En conséquence, le contrat au comptant NBP a chuté de 3,8 % pour atteindre 141,25 p/therm, tandis que le contrat de livraison hiver 2026 a baissé de 3 % pour s'établir à 142,14 p/therm alors que les perspectives de demande de GNL en Chine plus faibles indiquaient un approvisionnement mondial plus détendu.

Les prix de l'électricité au comptant en Europe ont fortement augmenté jeudi. Le prix au comptant allemand a avancé de plus de 22 % pour atteindre 148,59 EUR/MWh alors que les prévisions indiquaient que la production éolienne chuterait de 68 % vendredi.

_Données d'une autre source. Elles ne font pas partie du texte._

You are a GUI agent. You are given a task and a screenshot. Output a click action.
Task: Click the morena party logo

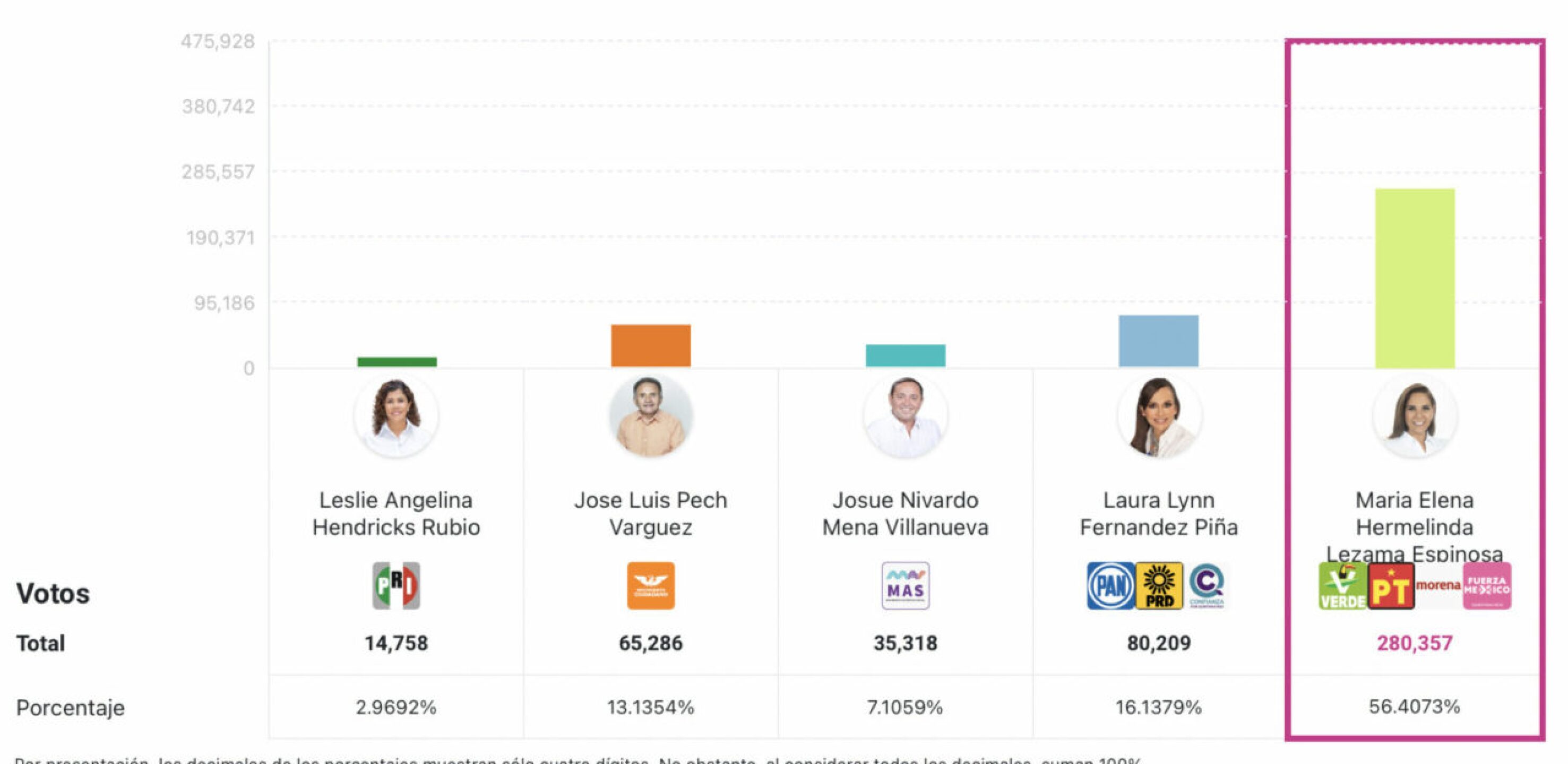click(x=1438, y=585)
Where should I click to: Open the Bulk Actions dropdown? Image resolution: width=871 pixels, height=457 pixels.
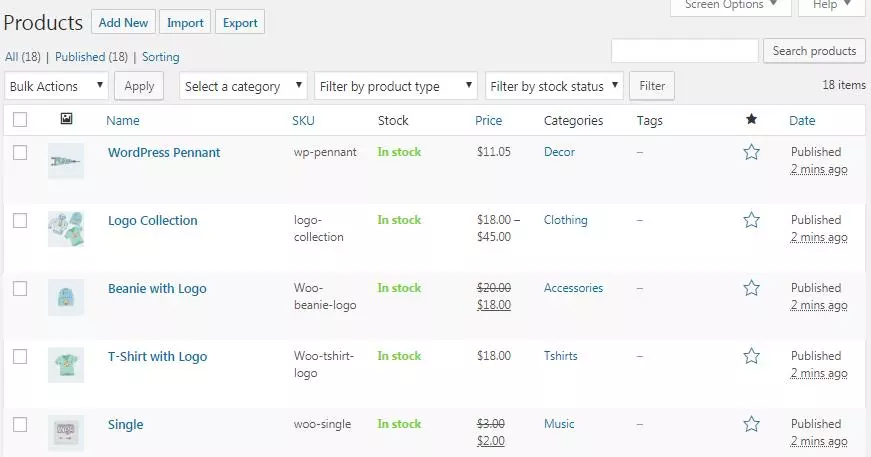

Pendant ce temps, le prix au comptant français a grimpé de 16 % pour atteindre 132,52 EUR/MWh, soutenu par des réductions nucléaires liées à la chaleur qui devraient affecter 9,3 % (environ 5,9 GW) de la flotte nucléaire du pays.
En revanche, la baisse des prix du gaz a pesé sur les contrats à terme. Le contrat allemand Cal-2027 a chuté de 2,6 % à 103,91 EUR/MWh, et le Cal-2027 français a baissé de 2,5 % à 64,41 EUR/MWh.
Avant la haute saison des vacances, les traders ont réduit leur exposition jeudi, exerçant une pression sur les marchés du carbone européens. En conséquence, les EUAs expirant en décembre 2026 ont diminué de 1 % pour atteindre 81,29 EUR/tonne.